Life and Medical Sciences
Wiley InterScience Backfile Collection 1832-2000
Yeast floccultion results from surface expression of specific proteins (lectins). Two flocculation phenotypes were suggested by physiological and biochemical tests, whereas genetic data suggested a larger number of mechanisms of flocculation. After reviewing the biochemistry, physiology and genetics of flocculation, a new hypothesis combining the data available from these different sources, is proposed.Flocculation results when lectins present on flocculent cell bind sugar residues of neighbouring cell walls. These sugar receptors are intrinsic to the mannan comprizing cell walls of Saccharomyces cerevisiae. Two lectin phenotypes were revealed by sugar inhibition studies. The gluco- and mannospecific NewFlo phenotype is not, as yet, found in genetically defined strains. Mannospecific flocculation (Flo 1 phenotype) is found in strains containing the genes FLO1, FLO5 and FLO8. This phenotype is also found following mutation of the TUP1 or CYC8 loci, in previously non-flocculent strains.
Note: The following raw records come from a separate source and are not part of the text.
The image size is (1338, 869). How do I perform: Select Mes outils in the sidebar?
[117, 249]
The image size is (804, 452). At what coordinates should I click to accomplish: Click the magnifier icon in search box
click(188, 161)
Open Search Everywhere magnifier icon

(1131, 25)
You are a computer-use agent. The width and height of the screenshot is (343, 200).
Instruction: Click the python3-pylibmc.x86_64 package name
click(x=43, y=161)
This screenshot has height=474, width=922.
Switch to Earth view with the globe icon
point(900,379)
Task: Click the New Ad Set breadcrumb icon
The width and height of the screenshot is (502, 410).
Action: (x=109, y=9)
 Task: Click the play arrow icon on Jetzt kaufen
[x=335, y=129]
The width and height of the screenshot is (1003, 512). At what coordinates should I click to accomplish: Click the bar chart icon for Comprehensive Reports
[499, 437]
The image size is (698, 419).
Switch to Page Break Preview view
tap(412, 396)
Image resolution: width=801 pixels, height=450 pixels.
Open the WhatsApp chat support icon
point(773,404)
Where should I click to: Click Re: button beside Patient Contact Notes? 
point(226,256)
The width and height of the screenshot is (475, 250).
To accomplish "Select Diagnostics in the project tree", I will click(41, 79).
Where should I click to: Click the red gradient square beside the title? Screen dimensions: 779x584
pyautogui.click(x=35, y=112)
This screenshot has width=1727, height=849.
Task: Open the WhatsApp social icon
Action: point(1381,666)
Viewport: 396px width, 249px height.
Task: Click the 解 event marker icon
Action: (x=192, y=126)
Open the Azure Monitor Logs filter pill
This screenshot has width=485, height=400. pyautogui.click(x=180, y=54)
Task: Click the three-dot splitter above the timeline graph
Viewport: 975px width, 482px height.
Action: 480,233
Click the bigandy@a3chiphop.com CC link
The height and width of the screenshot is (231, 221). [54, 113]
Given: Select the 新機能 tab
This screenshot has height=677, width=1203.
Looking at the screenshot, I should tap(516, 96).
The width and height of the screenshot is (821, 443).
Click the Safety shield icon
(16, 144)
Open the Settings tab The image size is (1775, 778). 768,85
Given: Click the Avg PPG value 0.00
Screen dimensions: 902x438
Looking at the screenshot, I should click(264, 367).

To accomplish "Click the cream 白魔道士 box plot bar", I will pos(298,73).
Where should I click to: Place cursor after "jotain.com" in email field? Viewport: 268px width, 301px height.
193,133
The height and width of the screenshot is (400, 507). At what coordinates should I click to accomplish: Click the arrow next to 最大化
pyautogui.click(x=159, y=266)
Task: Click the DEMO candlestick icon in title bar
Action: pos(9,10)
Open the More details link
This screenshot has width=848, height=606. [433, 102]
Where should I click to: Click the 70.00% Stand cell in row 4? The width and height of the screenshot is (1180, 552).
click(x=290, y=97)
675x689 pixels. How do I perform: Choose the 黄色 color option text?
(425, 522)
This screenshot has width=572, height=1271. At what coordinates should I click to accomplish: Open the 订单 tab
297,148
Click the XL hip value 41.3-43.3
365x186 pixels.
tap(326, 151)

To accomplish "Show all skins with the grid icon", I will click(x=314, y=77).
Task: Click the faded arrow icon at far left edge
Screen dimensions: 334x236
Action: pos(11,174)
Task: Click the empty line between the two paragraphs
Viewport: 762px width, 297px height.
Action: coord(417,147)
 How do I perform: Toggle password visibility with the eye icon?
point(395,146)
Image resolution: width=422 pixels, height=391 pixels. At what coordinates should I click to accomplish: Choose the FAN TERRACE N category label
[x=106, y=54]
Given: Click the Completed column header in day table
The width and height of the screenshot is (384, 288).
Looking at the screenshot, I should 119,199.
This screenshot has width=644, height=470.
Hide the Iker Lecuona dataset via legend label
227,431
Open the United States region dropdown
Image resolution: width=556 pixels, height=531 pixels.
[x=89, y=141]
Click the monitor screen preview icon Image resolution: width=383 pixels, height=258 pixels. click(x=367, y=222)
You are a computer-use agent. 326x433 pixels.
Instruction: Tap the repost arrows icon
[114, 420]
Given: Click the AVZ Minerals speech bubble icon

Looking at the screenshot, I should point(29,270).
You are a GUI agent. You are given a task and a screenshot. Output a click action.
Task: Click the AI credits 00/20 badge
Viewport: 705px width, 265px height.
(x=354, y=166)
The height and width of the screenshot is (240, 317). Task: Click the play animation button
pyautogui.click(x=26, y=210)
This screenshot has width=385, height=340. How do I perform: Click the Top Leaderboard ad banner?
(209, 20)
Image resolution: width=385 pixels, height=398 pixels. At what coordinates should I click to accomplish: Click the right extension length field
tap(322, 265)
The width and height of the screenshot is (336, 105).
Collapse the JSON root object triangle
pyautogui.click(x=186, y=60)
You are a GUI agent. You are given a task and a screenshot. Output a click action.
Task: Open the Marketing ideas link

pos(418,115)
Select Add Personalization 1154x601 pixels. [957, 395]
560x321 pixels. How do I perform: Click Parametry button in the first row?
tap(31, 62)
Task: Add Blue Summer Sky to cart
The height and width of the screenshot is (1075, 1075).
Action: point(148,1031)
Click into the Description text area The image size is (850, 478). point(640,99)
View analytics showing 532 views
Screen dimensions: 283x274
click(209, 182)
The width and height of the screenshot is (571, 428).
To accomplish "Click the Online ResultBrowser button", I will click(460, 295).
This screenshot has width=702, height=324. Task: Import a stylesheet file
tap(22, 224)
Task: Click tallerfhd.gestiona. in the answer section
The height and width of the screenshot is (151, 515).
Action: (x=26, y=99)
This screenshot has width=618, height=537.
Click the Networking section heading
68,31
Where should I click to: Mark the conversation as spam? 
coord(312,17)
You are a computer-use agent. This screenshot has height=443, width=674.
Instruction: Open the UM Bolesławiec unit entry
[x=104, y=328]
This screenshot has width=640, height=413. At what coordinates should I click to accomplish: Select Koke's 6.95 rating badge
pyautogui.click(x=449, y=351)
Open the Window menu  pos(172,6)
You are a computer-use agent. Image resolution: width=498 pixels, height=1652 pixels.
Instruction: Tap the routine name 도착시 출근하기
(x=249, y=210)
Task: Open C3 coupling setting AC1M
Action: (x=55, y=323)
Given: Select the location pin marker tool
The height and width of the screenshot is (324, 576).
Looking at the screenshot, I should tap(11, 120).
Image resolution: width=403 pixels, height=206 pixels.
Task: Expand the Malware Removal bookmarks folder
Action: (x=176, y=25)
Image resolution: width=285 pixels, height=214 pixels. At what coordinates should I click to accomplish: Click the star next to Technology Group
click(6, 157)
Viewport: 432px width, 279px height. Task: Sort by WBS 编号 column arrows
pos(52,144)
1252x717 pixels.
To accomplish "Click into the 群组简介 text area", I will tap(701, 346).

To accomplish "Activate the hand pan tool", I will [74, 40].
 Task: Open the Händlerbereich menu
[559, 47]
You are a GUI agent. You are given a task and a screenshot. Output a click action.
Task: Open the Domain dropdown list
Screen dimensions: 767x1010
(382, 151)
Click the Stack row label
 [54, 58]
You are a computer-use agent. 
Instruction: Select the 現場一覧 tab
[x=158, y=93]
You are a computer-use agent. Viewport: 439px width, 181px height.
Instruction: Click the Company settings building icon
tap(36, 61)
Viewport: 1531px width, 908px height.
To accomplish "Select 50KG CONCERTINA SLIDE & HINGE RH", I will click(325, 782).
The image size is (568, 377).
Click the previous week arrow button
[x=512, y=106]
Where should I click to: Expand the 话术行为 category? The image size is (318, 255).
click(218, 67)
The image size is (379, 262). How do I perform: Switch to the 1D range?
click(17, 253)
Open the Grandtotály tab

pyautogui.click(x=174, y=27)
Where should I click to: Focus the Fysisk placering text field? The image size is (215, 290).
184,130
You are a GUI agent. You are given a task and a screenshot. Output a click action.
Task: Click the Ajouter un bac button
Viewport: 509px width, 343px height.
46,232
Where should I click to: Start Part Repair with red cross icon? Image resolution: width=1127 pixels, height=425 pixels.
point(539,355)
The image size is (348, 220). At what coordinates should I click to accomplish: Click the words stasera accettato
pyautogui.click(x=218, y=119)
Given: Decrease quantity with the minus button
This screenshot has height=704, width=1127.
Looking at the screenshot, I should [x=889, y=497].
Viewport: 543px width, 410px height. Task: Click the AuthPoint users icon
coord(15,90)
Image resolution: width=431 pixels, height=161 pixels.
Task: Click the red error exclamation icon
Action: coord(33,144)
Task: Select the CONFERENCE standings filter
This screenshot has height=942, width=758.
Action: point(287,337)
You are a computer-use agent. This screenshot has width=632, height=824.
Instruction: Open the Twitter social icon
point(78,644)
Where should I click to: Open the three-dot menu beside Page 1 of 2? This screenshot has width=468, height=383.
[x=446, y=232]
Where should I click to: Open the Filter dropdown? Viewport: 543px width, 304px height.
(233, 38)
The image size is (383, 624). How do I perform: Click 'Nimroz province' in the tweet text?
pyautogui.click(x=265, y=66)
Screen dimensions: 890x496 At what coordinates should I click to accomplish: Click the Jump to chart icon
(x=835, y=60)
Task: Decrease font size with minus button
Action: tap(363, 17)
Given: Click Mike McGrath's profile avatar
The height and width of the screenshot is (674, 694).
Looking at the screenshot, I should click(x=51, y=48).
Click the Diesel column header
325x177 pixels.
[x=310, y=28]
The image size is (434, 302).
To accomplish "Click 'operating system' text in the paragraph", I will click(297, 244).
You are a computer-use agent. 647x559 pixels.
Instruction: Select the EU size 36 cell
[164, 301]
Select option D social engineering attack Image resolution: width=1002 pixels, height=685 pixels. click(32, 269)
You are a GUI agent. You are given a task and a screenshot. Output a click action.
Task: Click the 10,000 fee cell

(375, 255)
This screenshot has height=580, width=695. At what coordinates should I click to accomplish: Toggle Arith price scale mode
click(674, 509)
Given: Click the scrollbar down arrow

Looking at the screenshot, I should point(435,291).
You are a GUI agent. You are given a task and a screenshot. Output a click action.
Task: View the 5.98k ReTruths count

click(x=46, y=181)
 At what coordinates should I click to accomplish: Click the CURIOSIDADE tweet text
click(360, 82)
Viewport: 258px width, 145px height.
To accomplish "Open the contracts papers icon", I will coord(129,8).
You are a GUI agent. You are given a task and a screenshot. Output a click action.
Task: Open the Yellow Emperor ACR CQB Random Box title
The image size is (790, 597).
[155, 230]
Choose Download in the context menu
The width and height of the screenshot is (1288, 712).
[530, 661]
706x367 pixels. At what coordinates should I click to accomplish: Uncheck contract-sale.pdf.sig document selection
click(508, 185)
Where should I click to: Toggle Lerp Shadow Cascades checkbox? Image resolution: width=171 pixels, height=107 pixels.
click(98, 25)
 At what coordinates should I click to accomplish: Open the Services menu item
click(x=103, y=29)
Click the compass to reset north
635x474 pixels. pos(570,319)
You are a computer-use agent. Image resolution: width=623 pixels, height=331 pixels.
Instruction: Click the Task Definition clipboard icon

It is therefore proposed that the structure gene for mannospecific flocculation is common or possibly unbiquitous in non-flocculent strains and in consequence, FLO1, FLO5 and FLO8 are probably regulatory genes, exerting positive control over the structure gene.Flocculation expression requires lectin secretion to the cell surface. Many of the observed ‘suppressions’ of flocculation may be due to mutations of the secretory process, involved in transporting structural proteins to the cell wall.The possible involvement of killer L double-stranded RNA with flocculation is suggested, given the lectin properties of viral coat proteins nad an association between L double-stranded RNA and the Flo 1 phenotype.